А его коллега Лионе при увольнении прихватил с собой множество писем и фотографий. Это он использовал для шантажа бывших работодателей[523].
Была целая серия предательств со стороны сотрудников наружного наблюдения. В частности, некто Лурих сообщил о прибытии в Париж группы московских и петербургских филеров – в результате эта акция стала бессмысленной.
Хотя проблемы возникали и при организации связи. Так, М.А. Русиков застрелился в 1910 г. после того, как письмо с приглашением прибыть на конспиративную встречу попало в руки революционеров. Правда, проблемы с перехватом сообщений случались крайне редко[524].
Для связи с агентурой, как и раньше, использовались шифр Цезаря, книжный шифр, шифры перестановок. Основное требование к таким шифрам – простота использования, криптографическая стойкость, вся документация к шифру должна обладать «скрываемостью» или же, в идеале, безликостью.
В 1911 г. была принята секретная «Инструкция по организации и ведению внутреннего (агентурного) наблюдения». В этом документе излагались общие принципы проведения агентурной работы, организации взаимодействия с тайными сотрудниками и другие вопросы.
В частности, параграф 16 данной инструкции гласил: «Секретные сотрудники не должны знакомиться со сведениями, даваемыми другими сотрудниками. С особой осторожностью следует относиться вообще к ознакомлению сотрудника с ходом розыска, а также деятельностью и личным составом розыскного учреждения».
В параграфе 19 говорилось: «Сведения, даваемые секретным сотрудником, должны храниться с соблюдением особой осторожности и строжайшей тайны». Правда, в инструкции не давалось расшифровки требований «особой осторожности» и «строжайшей тайны».
В параграфе 25 рассматривался вопрос о правилах оформления «ликвидационных записок». В частности, говорилось о том, что «никогда не следует помещать конспиративных кличек сотрудников, а также вообще указывать на лицо, давшее сведения, а употреблять для этого выражения «по имеющимся неоспоримым сведениям». Агентурные сведения, известные лишь одному секретному сотруднику или очень тесному кругу лиц, помещать в такие записки не подлежит вовсе».
Отдельно рассматривался вопрос о ведении личных дел на каждого секретного сотрудника. В параграфе 38 говорилось: «На каждого секретного сотрудника заводится отдельная тетрадь (книжка), куда заносятся все полученные от него сведения».
Еще одно требование к работе с секретными сотрудниками – отсутствие фотографий в личном деле и упоминание конкретных биографических данных (фамилии, года и места рождения и т.д.). На связь с секретным сотрудником выходил только офицер полиции, завербовавший его.

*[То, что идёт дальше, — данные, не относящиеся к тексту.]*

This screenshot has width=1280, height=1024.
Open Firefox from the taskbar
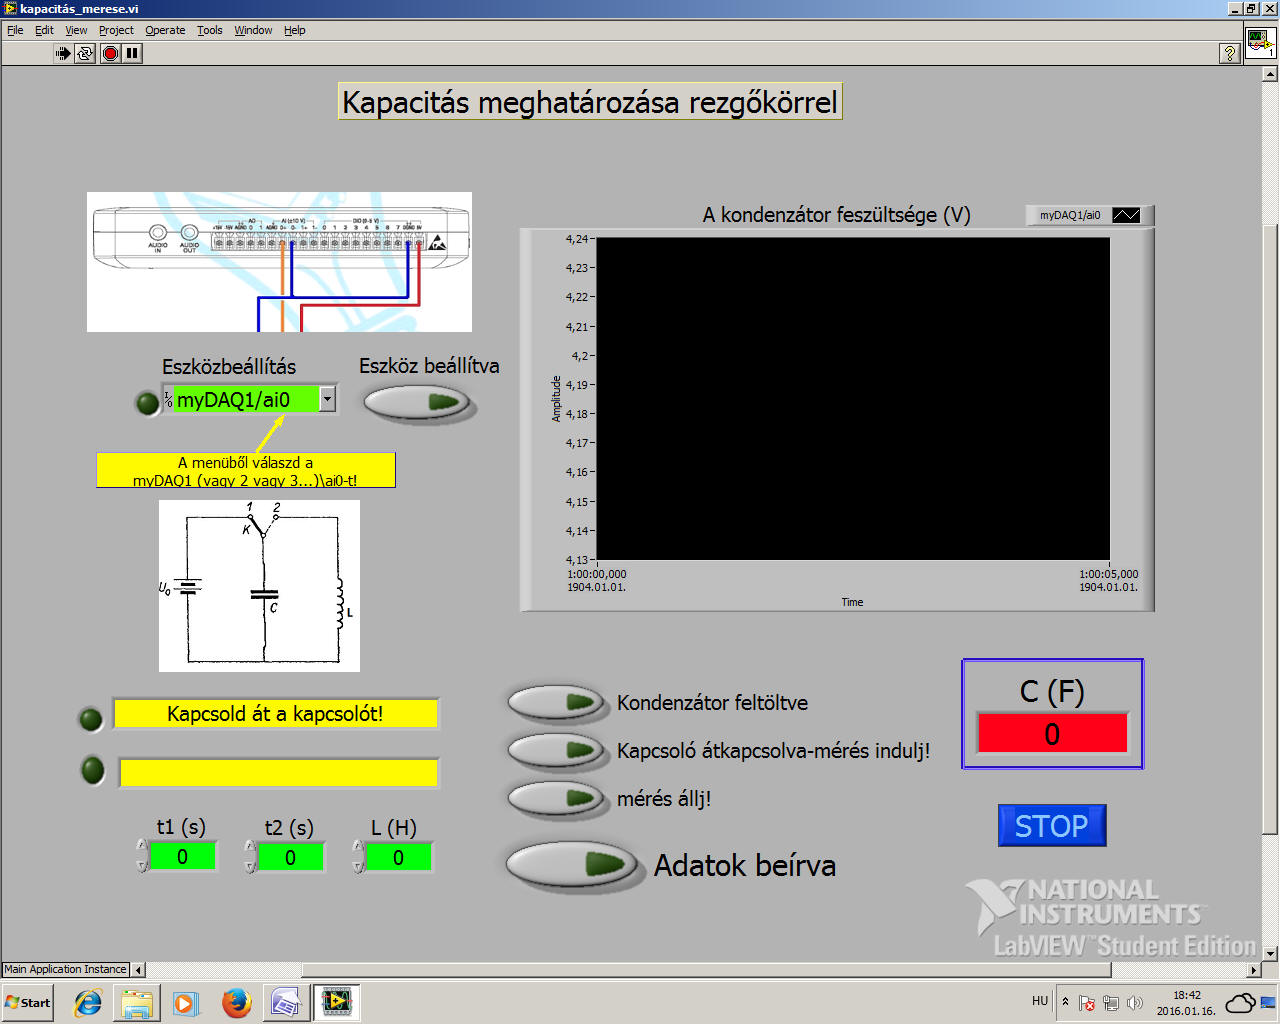[237, 1002]
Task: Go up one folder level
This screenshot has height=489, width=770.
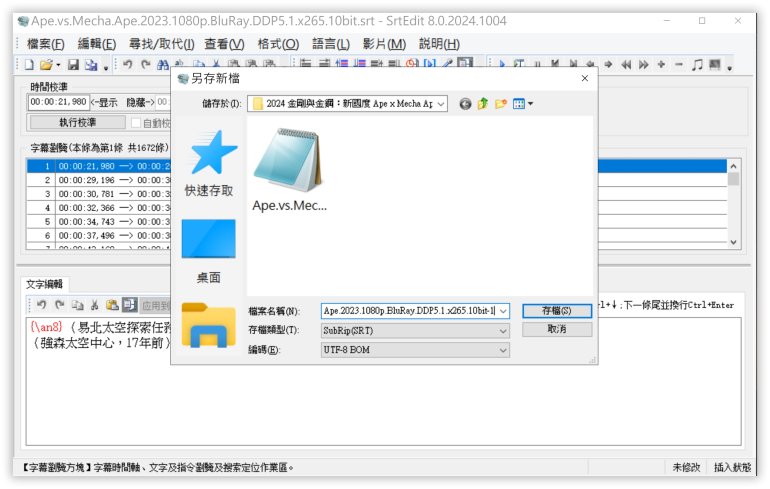Action: coord(483,104)
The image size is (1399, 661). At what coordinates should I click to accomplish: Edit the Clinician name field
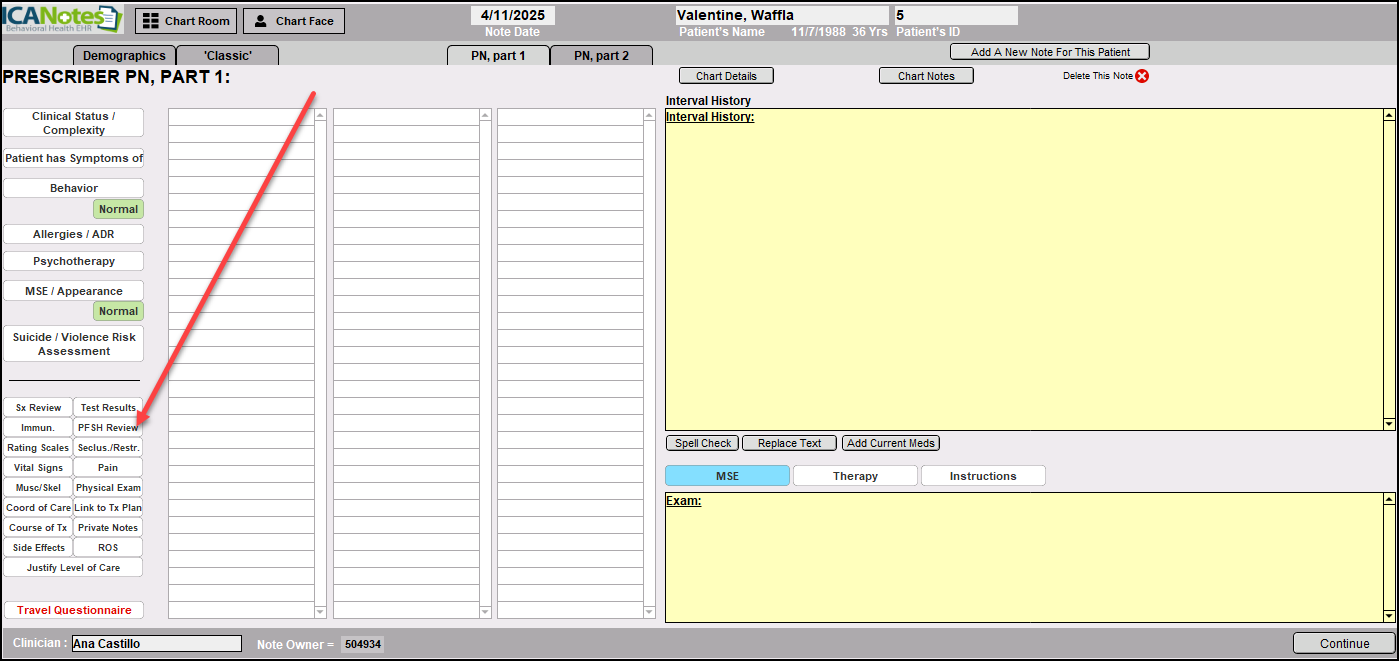[156, 644]
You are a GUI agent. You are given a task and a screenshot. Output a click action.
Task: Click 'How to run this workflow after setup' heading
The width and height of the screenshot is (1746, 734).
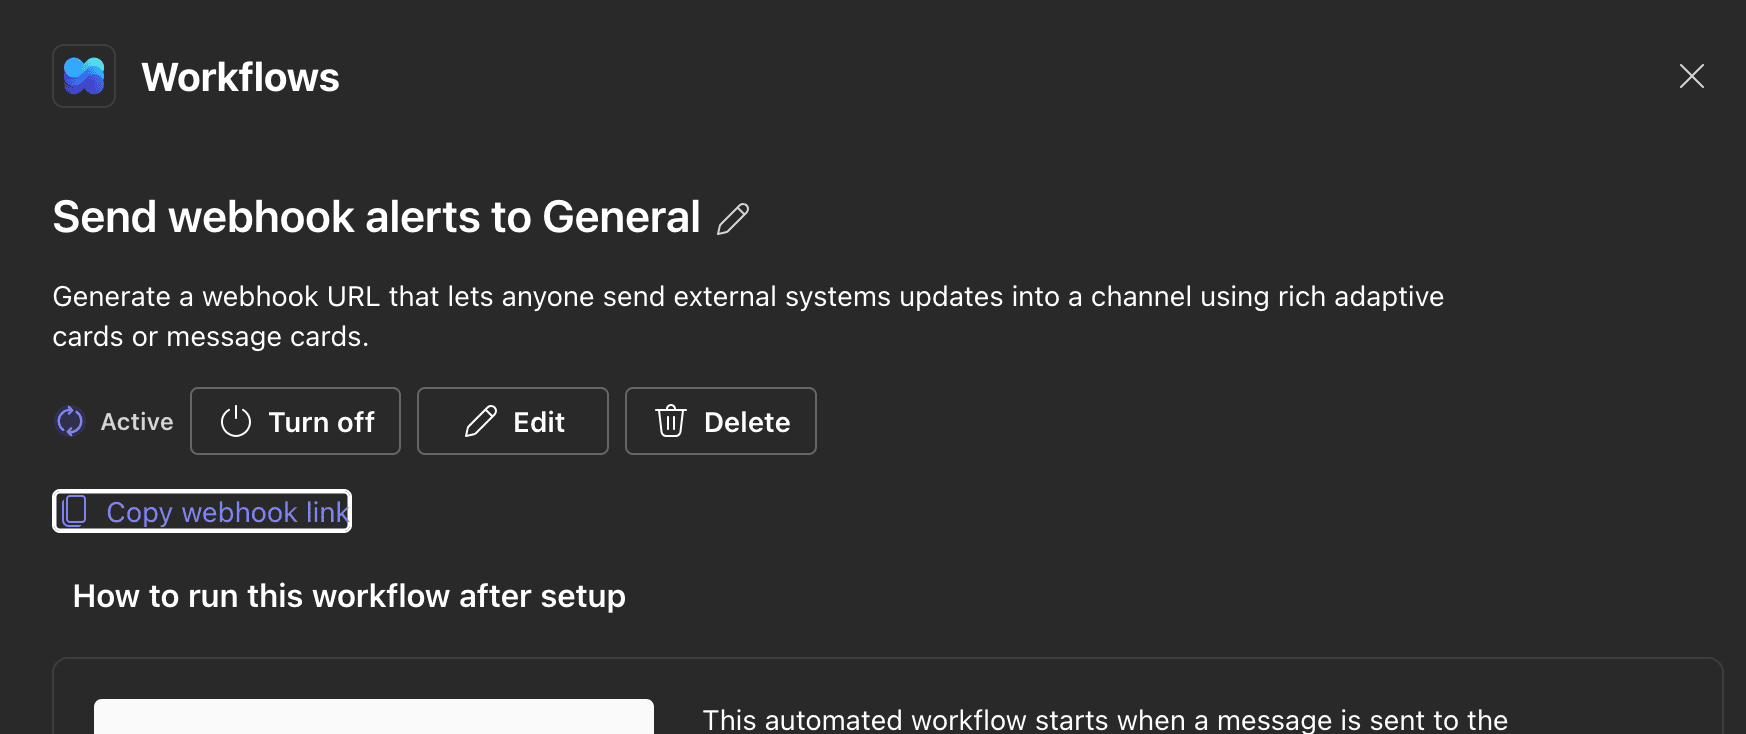coord(349,596)
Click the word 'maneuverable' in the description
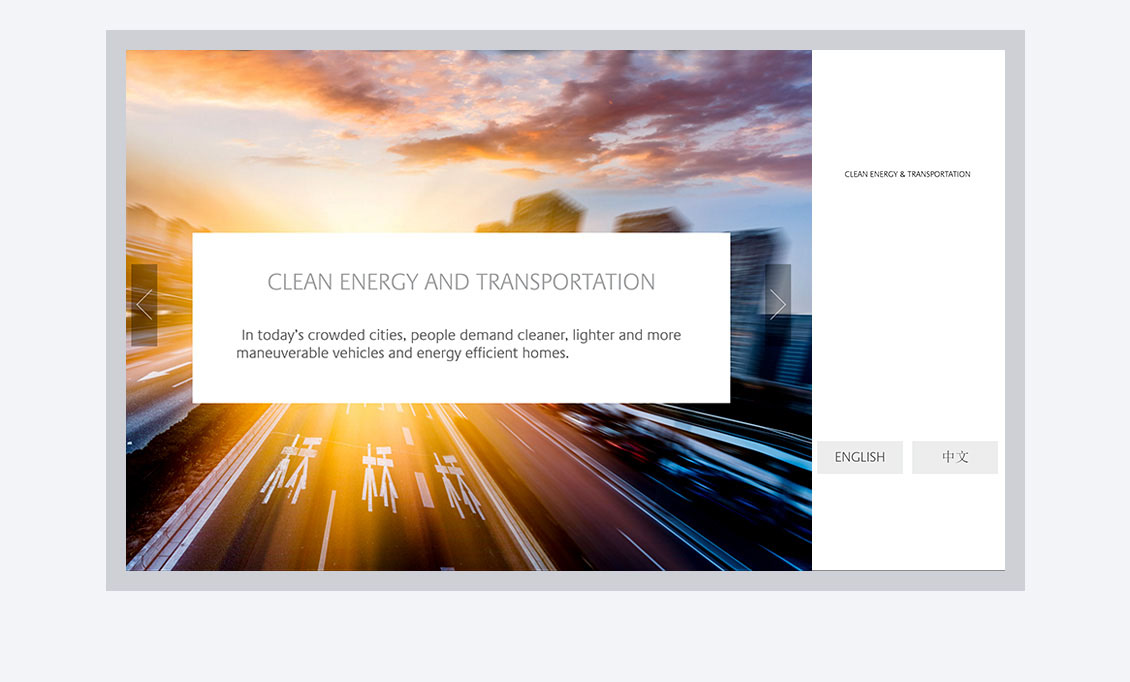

Все доклады секретных сотрудников начинались словами: «Источник сообщает...», подписывался документ агентурной кличкой. Тем самым уменьшалась вероятность раскрытия секретного агента.
Но демократические идеи и настроения проникали всюду. И проблема сотрудничества сотрудников Департамента полиции с революционерами, когда чиновники пытались им помочь избежать ареста, скрыть улики во время обысков и т.п., к 1914 г. встала особенно остро.
Руководитель Департамента полиции Степан Белецкий[525] в 1912 г. приказал заказать за границей аппаратуру для прослушивания. Именно «Белецкий положил начало использованию подслушивающих устройств. По иронии судьбы, бесчисленное множество «жучков», расплодившихся в период существования советских органов безопасности, ведет свою родословную от нескольких подслушивающих аппаратов, выписанных по инициативе Белецкого из-за границы и установленных в помещении большевистской фракции»[526].